The Blockchain — A sane explanation
One of the most overused and abused notions in the tech world today is that of the blockchain. Many people say that “the blockchain will revolutionise the world”, however, judging by the quality of the discourse, it is painfully obvious that few understand what the blockchain really is.
So, what is the blockchain?
The blockchain is an open, distributed database whose data is, by design, expensive to change.
In other words, the blockchain is like any other distributed database (think Apache Cassandra), except that you have to pay (a lot) if you want to insert or update data.
The only sane reaction to the definition above is: how weird! Why would anyone want pay to be able to add data to a database?
Fair question. After all, the entire purpose of a database is to, well, store data. And indeed, most (if not all) of the traditional database systems -Mysql, Postgres, Cassandra, you name it - make the implicit assumption that the effort spent on state mutations (inserts, updates, deletes) should be minimised.
Sure, occasional trade-offs are made: sometimes write speed is sacrificed at the expense of read speed, or vice-versa, depending on the underlying case. But at least there is an agreement of principle: data changes should be as cheap and as convenient as possible.
So there must be a good reason why the blockchain adopts the opposite philosophy.
A lot of people try to separate the blockchain from its primary implementation, Bitcoin (the cryptocurrency). They claim that the blockchain is the revolutionising technology, while Bitcoin, powered by the blockchain, is only a fad. Bitcoin will fall into oblivion, but the blockchain will change the world. Or so the saying goes.
Yet it is obvious that by making this claim, these people betray their lack of understanding (or the fact that they are trying to sell you on something). You cannot separate the blockchain from Bitcoin, because if you were to do so, all you would be left with would be a very expensive and highly inefficient distributed database.
The reason why the blockchain makes it difficult and expensive to change its state is because of its primary (and probably only) application. Bitcoin is public, digital money. Most importantly, Bitcoin is not under the jurisdiction of any authority. As opposed to traditional currencies, there is no Bitcoin Central Bank, nor is there any Bitcoin Federal Reserve. It is all “magically” managed somehow, and the blockchain is the database that makes it possible.
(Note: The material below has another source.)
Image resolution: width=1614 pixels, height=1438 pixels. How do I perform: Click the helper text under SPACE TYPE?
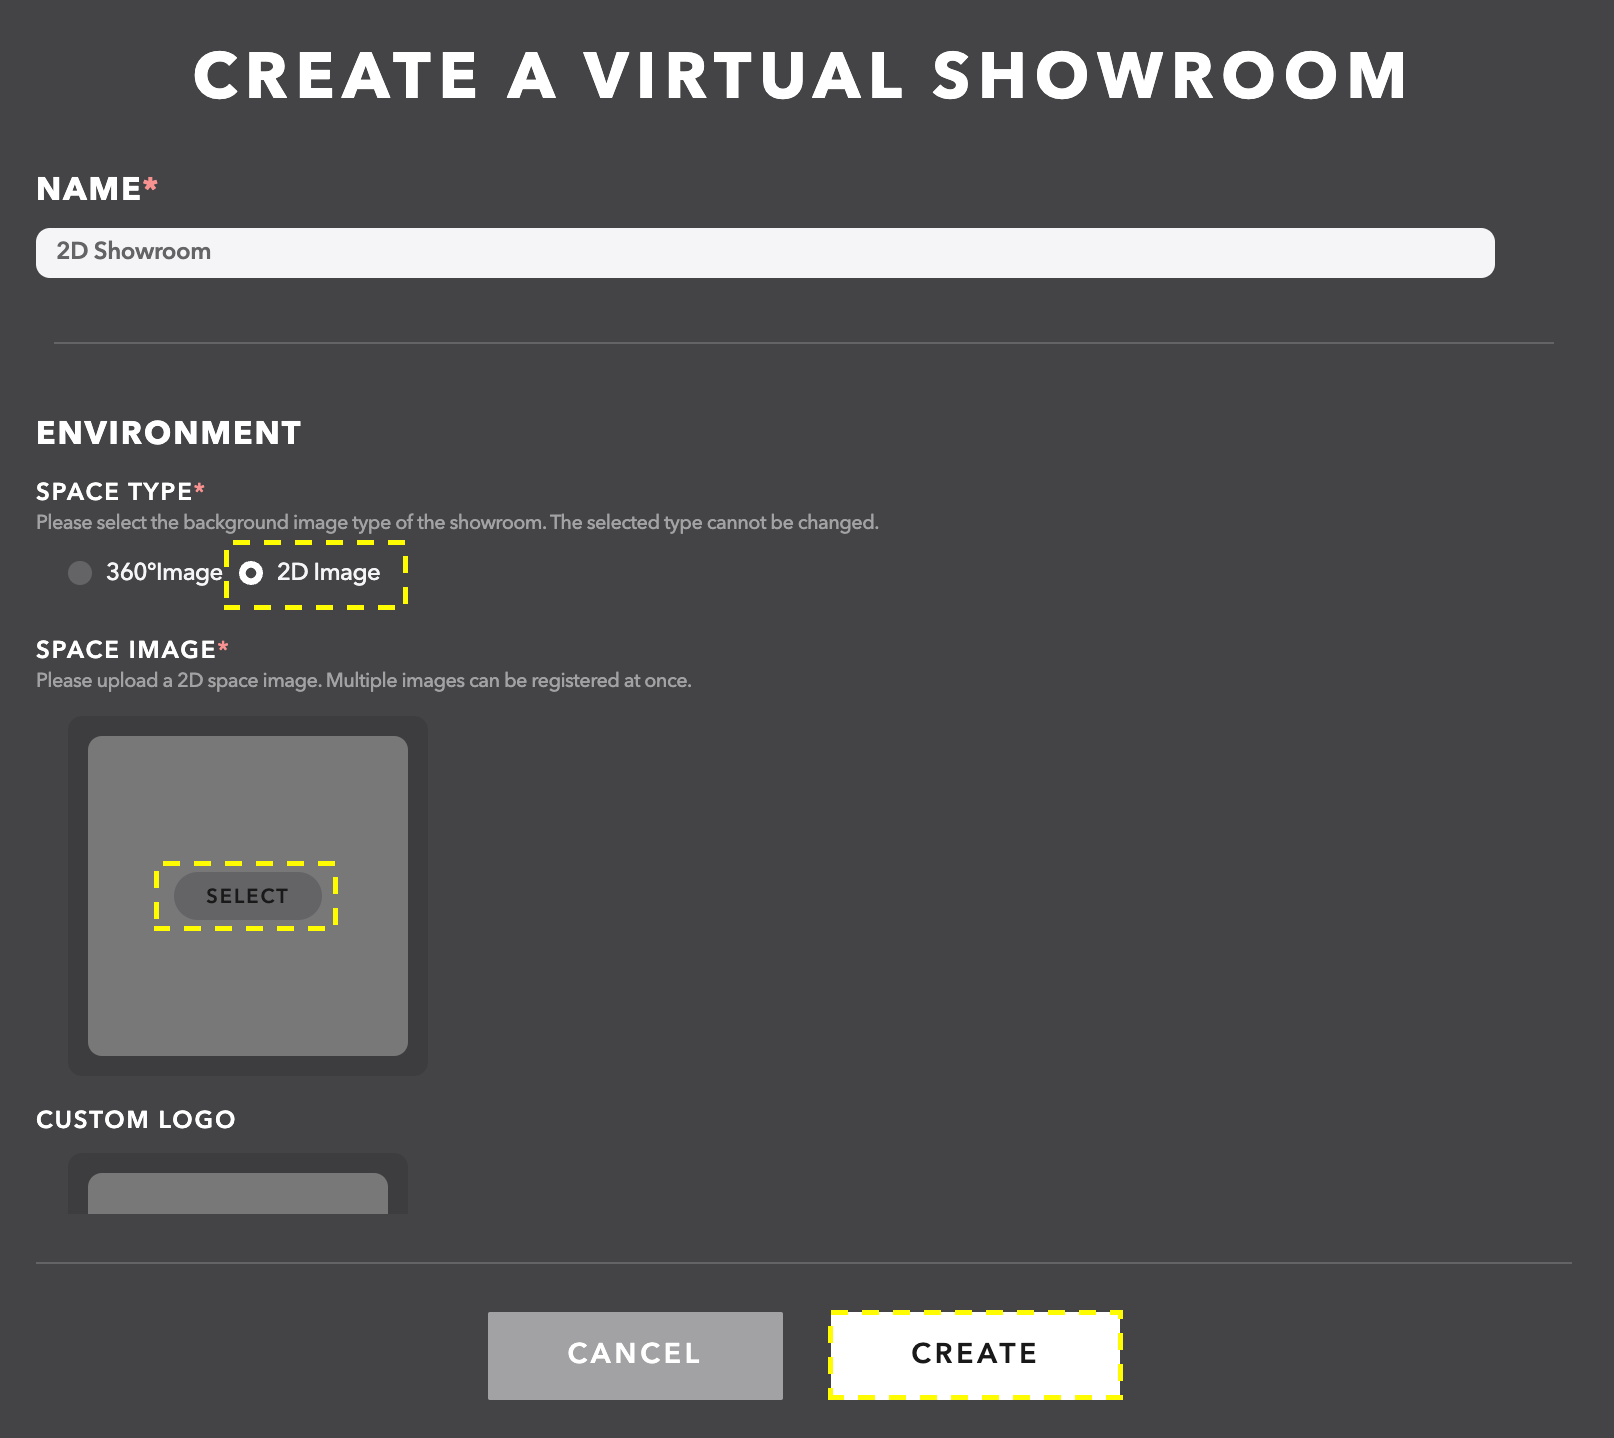(x=456, y=521)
But the blockchain is an open database, which means that everyone can, in theory, change its data. But since this database powers a money application, there is a big problem. Allowing open access to a money database is a recipe for disaster. In the absence of barriers, people would just add money to their account. I know I would.
So without central authority, how can you make sure that users stay honest? Read on…
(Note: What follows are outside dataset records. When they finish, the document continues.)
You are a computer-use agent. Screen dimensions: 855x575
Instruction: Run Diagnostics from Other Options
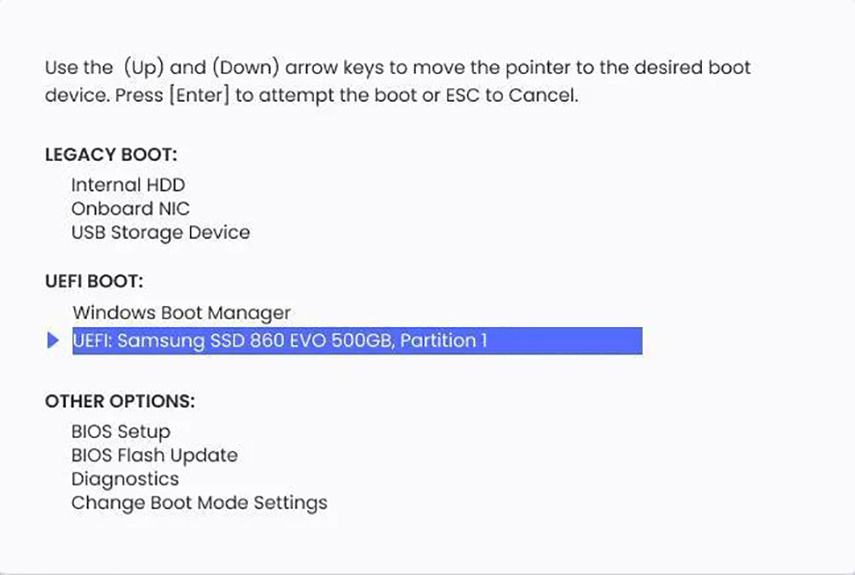pos(125,479)
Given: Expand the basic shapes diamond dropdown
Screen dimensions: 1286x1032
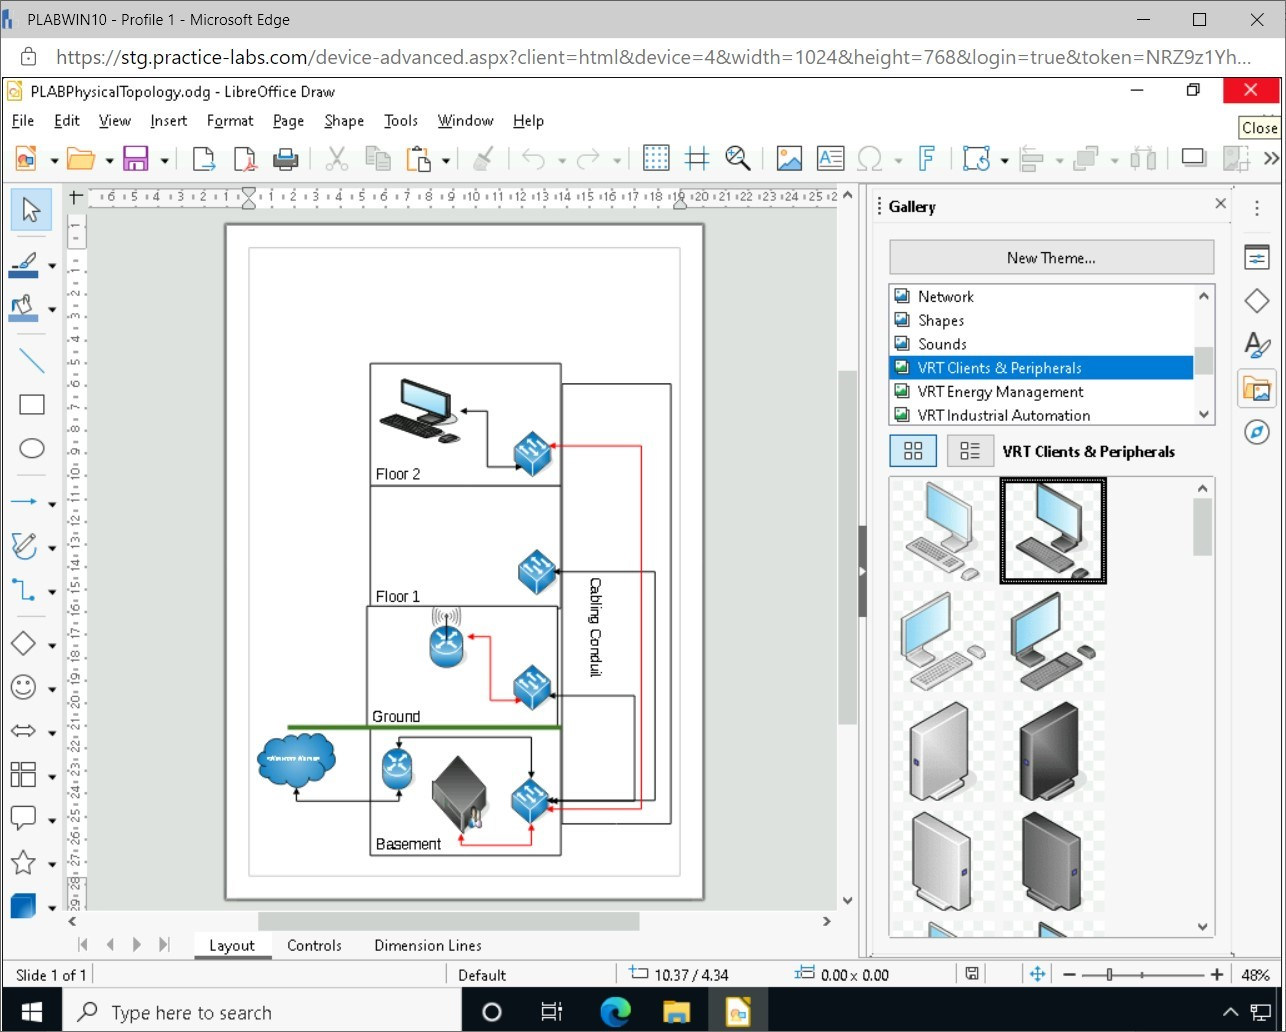Looking at the screenshot, I should point(52,645).
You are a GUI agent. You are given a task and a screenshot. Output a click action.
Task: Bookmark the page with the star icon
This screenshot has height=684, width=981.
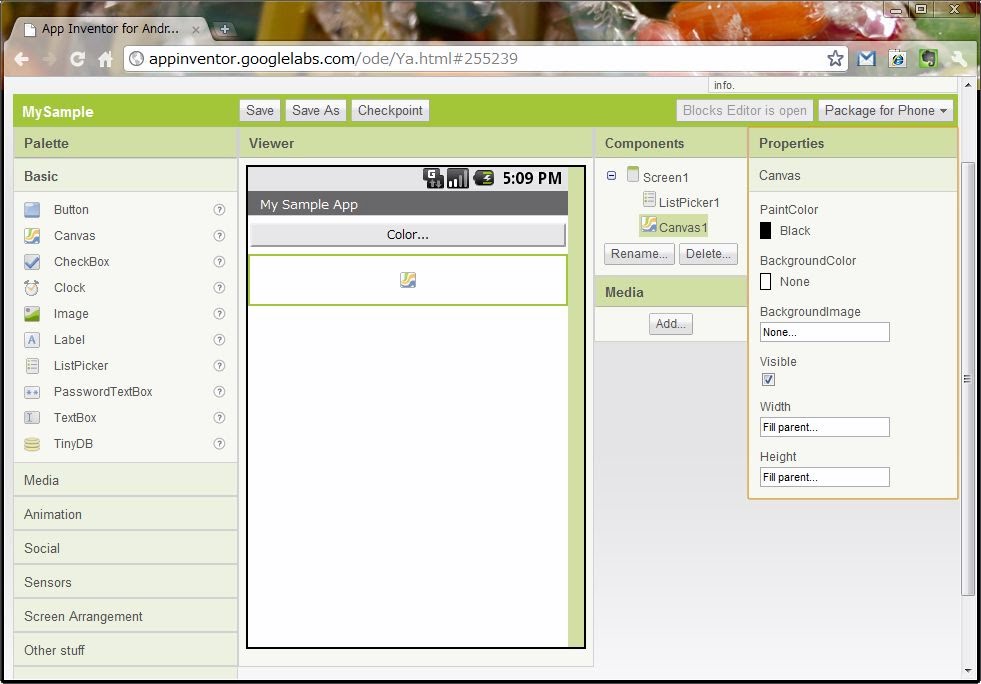coord(836,59)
There are only 3 entities that a blockchain keeps track off. There are 1) transaction outputs, which establish ownership of currency; 2) transactions, which group together transaction outputs and establish transfer of ownership, and 3) blocks, which group together and validate transactions and thus establish official history (blocks also give the blockchain its name). Let’s look into these in more details.
Transactions outputs (or TXOs, for short) are made out of 3 attributes: 1) the value, or the number of Bitcoins associated with this TXO, 2) the public key of an asymmetric cryptographic key pair and 3) the spent or unspent status, which determines if this output has been spent, or not yet.
TXOs establish ownership according to the following rule. If the status is unspent, then the owner of the private key that matches the public key is allowed to spend a quantity of Bitcoins equal to the TXO’s value. On the other hand, if the TXO status is spent, it is history. There is nothing that the owner can do. By the way, you can calculate your Bitcoin balance by summing the values of all unspent transaction outputs for which you posses the corresponding private key.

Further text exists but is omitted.